La province négligée du Baloutchistan, située dans le sud-ouest du Pakistan, est le théâtre d’une insurrection persistante depuis des années, avec une hausse significative des attaques ces dernières années. Cela souligne les défis majeurs auxquels le gouvernement d’Islamabad est confronté pour gérer les nombreuses menaces sécuritaires.
Cependant, l’enlèvement d’un train de passagers mardi a marqué la première fois que l’Armée de libération du Baloutchistan (BLA), un groupe interdit, menait une opération d’une telle envergure, selon un rapport de l’Associated Press publié jeudi. Le groupe a pris en otage des centaines de passagers à bord du « Jaffar Express » et s’est retrouvé dans un affrontement direct avec les forces de sécurité pakistanaises jusqu’à mercredi.
Abdullah Khan, un analyste indépendant basé à Islamabad, a déclaré à l’AP que cet enlèvement était l’attaque la plus grave menée par la BLA à ce jour. Il s’attend à ce que le pays soit choqué par les détails finaux, notamment le nombre de victimes, qui pourrait être élevé. Au moins 30 combattants ont été tués lors d’un premier échange de tirs autour du train après l’attaque du groupe séparatiste. Mercredi soir, les forces de sécurité avaient secouru 190 des 450 passagers initiaux du train, selon les autorités.
Qui sont les séparatistes et que revendiquent-ils ?
Le Baloutchistan est la plus grande province du Pakistan mais aussi la moins peuplée.
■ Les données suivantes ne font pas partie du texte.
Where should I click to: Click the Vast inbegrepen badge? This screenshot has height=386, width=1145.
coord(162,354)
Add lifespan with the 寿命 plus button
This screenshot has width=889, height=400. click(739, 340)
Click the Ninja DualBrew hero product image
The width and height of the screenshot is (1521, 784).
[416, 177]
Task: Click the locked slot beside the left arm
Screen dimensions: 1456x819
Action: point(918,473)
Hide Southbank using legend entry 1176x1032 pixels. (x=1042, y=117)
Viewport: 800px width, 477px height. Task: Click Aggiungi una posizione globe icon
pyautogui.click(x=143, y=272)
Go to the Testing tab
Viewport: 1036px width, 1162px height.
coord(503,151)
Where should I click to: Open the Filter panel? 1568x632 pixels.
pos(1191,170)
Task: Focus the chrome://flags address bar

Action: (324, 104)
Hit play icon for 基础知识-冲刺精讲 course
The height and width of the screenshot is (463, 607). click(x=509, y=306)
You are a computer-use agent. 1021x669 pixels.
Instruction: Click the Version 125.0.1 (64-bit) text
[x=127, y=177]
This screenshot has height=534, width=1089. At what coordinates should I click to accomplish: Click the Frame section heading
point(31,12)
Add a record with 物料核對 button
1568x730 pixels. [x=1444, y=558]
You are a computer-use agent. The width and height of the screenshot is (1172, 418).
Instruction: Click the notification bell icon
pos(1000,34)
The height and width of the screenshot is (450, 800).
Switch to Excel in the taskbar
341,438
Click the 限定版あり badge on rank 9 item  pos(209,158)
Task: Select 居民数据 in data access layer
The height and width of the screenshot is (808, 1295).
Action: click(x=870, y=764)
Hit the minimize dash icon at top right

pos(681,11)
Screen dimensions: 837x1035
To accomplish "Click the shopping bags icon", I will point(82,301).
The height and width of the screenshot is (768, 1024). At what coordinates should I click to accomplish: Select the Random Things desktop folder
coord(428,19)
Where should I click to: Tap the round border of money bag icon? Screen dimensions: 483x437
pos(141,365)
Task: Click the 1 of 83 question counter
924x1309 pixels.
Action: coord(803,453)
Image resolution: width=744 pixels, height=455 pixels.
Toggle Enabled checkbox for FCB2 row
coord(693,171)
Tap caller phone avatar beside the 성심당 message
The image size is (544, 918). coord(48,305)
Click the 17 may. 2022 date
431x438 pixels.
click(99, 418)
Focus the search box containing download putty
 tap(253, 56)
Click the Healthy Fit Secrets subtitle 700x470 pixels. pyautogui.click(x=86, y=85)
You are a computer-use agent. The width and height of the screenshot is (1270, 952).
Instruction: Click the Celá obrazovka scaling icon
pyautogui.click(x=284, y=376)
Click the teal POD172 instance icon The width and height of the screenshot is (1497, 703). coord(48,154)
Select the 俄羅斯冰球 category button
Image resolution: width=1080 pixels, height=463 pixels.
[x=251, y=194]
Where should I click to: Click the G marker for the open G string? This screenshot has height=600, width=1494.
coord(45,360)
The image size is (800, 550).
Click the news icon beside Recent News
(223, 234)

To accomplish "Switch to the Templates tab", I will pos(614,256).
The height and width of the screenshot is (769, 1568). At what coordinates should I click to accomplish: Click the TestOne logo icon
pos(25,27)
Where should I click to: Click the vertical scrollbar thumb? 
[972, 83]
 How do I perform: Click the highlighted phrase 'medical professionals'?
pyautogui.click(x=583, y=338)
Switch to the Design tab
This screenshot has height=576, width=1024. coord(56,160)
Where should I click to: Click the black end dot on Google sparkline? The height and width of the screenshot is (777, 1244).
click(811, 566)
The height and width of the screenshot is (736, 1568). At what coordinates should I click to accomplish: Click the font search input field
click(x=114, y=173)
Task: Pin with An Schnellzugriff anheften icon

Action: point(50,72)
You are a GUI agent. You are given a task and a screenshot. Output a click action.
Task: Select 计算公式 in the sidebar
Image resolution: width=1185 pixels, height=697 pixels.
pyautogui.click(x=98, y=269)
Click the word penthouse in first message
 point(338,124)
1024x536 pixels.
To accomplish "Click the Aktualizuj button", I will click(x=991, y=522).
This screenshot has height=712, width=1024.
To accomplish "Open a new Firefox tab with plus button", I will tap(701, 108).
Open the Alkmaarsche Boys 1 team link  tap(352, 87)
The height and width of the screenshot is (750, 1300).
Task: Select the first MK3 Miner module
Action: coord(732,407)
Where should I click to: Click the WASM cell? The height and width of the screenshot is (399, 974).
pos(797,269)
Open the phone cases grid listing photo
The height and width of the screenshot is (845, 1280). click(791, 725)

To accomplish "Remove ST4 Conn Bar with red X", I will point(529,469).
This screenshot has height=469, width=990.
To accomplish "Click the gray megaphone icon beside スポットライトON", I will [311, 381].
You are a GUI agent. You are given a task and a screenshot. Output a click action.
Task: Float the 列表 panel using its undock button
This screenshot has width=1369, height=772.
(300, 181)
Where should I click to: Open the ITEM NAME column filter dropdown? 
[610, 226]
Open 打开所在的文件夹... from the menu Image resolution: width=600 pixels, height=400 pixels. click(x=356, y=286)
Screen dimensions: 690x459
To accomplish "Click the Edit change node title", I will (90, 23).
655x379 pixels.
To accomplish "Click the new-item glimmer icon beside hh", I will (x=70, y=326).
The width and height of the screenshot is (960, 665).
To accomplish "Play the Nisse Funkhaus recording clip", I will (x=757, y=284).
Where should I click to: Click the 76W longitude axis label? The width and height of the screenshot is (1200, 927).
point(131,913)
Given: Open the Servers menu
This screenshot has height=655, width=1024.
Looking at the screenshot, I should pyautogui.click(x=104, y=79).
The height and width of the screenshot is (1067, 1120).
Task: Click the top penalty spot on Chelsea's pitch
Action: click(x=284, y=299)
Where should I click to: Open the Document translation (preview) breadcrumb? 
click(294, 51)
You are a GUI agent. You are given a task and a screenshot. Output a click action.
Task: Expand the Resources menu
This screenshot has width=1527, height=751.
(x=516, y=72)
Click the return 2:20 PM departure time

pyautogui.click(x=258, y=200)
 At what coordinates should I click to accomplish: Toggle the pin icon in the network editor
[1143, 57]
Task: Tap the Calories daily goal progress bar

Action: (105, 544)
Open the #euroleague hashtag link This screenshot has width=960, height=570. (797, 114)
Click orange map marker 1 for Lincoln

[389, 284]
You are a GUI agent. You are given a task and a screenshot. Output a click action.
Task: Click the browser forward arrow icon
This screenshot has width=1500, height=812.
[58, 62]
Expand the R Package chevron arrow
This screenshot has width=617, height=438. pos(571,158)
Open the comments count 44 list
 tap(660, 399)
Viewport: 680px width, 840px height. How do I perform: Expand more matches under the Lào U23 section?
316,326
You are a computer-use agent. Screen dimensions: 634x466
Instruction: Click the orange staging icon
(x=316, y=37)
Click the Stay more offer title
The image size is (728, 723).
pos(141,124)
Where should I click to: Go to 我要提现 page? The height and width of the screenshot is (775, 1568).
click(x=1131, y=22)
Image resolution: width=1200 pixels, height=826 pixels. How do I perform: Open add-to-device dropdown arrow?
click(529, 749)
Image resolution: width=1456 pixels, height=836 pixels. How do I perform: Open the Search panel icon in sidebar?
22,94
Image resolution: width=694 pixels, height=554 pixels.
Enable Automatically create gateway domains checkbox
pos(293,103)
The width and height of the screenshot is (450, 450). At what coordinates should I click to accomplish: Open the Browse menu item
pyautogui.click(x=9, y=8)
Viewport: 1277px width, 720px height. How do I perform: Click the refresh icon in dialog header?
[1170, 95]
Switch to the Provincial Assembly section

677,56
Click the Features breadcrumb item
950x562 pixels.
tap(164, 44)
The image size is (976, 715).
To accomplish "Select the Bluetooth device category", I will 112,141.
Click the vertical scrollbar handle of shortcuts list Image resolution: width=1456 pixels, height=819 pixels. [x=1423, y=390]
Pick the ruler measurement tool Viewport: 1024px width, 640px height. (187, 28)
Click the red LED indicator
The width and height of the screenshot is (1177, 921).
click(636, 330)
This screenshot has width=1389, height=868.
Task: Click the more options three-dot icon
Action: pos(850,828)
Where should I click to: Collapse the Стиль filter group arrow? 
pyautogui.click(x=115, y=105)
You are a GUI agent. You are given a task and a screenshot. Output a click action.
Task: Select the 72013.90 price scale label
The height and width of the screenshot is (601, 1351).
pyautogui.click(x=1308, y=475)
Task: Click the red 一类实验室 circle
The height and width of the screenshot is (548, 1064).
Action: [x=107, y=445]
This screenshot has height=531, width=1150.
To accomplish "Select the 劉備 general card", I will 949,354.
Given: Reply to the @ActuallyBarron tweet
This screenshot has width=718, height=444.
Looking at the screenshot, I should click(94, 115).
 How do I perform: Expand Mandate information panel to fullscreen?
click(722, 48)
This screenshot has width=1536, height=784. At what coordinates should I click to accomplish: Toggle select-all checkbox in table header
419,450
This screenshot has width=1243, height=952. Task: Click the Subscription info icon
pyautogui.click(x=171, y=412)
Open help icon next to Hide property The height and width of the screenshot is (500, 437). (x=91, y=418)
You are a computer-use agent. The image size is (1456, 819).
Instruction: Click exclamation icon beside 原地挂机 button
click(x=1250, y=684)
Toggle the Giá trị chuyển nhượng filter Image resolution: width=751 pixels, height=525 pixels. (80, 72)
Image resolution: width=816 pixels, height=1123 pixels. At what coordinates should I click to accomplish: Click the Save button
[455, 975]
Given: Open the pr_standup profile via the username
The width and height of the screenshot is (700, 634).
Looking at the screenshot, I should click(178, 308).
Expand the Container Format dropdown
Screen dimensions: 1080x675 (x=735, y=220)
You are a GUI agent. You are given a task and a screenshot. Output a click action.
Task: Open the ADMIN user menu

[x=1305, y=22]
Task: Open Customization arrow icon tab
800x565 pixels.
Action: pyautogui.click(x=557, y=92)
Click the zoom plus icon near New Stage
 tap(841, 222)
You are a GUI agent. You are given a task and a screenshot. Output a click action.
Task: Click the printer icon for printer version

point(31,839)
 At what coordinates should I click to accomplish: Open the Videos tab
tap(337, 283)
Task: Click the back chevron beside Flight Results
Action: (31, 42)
Elle est le foyer de la minorité ethnique baloutche, qui affirme être victime de discrimination de la part du gouvernement.
Depuis le début des années 2000, les séparatistes luttent pour une plus grande autonomie, voire pour une indépendance totale vis-à-vis d’Islamabad, ainsi que pour une répartition plus équitable des ressources naturelles abondantes de la région, comme le gaz, le pétrole et les minerais.
Comparaison avec les Talibans
Au fil des années, la puissance de l’Armée de libération du Baloutchistan s’est accrue, au point que certains analystes la comparent désormais aux Talibans pakistanais en termes de menace sécuritaire.
Le groupe cible régulièrement les forces de sécurité pakistanaises et a également attaqué des civils, y compris des travailleurs chinois engagés dans des projets d’infrastructure de plusieurs milliards de dollars liés au corridor économique sino-pakistanais. La BLA a aussi mené des attaques en dehors du Baloutchistan, notamment à Karachi, la plus grande ville du pays.
Bien que le gouvernement affirme avoir considérablement réduit la violence, les attaques dans le Baloutchistan se poursuivent. D’autres groupes extrémistes sont également actifs dans la région.
Pourquoi maintenant ?
La BLA, considérée comme une organisation terroriste par le Pakistan et les États-Unis et comptant environ 3 000 combattants, a revendiqué l’attaque de mardi.
Le groupe cherche à établir un État indépendant du Baloutchistan, englobant des territoires situés au Pakistan, en Iran et en Afghanistan, où réside la communauté baloutche.
Islamabad accuse l’Inde, son rival nucléaire, de soutenir la BLA, une affirmation que New Delhi dément. Le gouvernement pakistanais prétend également qu’il existe une certaine coopération entre la BLA et les Talibans pakistanais, le principal groupe armé du pays.
Selon les analystes, la BLA est devenue plus audacieuse depuis que les Talibans pakistanais ont rompu leur cessez-le-feu avec le gouvernement en novembre 2022, ce qui a conduit à une recrudescence des attaques armées à travers le pays.
Une situation géopolitique tendue
Outre sa rivalité avec l’Inde, le Pakistan entretient également une relation tendue avec son voisin iranien, ce qui aggrave l’insécurité au Baloutchistan.
Les deux pays partagent une frontière de 900 km, largement incontrôlée, facilitant les mouvements des contrebandiers et des groupes armés.
Chacun accuse l’autre d’abriter ou de tolérer des groupes rebelles. Abdullah Khan souligne également l’impact économique de ces troubles, avertissant que cette instabilité nuit aux investissements étrangers.
« Qui viendra investir au Pakistan si nous continuons à voir de telles attaques ? », s’interroge-t-il.
L’initiative chinoise des « Nouvelles Routes de la Soie » a injecté des milliards de dollars au Pakistan, mais cela a également accru le sentiment d’isolement de la communauté baloutche, qui accuse Islamabad d’exploiter les ressources de leur région tout en négligeant la population locale.
Cependant, Syed Mohammad Ali, un expert en sécurité pakistanais, estime que bien que l’attaque du train ait permis à la BLA d’attirer l’attention du public et des médias, les pertes civiles potentielles pourraient, à terme, affaiblir son soutien local.